**Required work**
Every entry in the data that follows should come back exactly, pictures aside.

[Stored items]
%%

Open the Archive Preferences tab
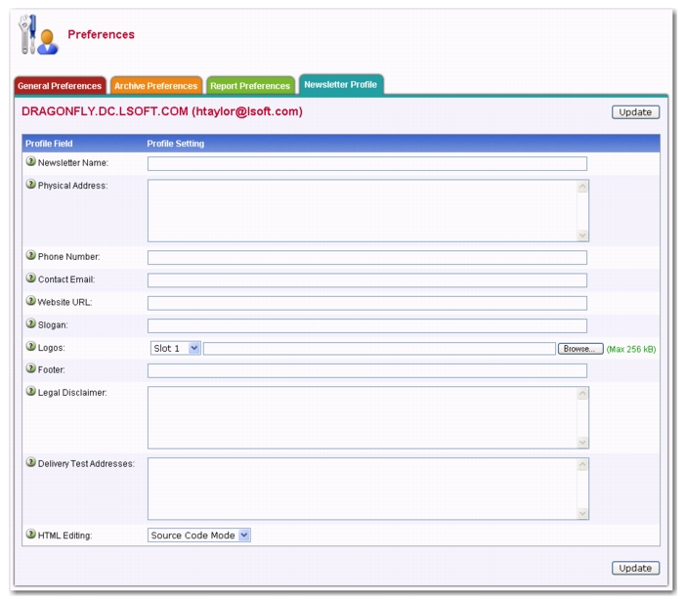The height and width of the screenshot is (600, 686). click(x=156, y=86)
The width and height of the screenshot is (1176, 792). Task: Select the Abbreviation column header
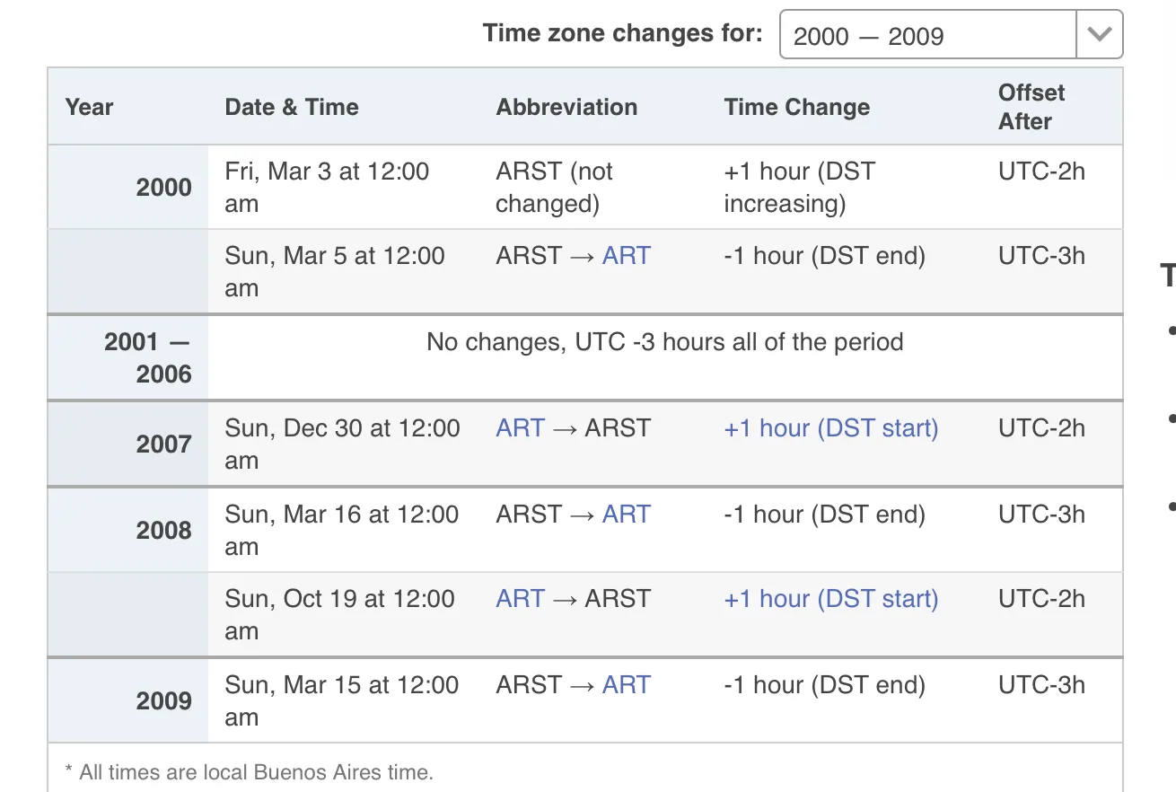point(566,107)
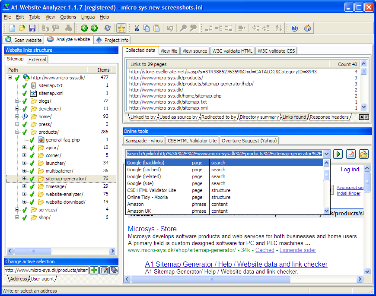Click the green back arrow icon
Screen dimensions: 376x296
(84, 28)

%%

**Output of the task**
Open the Archive Preferences tab
The height and width of the screenshot is (600, 686). click(x=156, y=86)
The width and height of the screenshot is (1176, 792). Task: Select the Abbreviation column header
point(566,107)
Click the green back arrow icon
Screen dimensions: 376x296
(84, 28)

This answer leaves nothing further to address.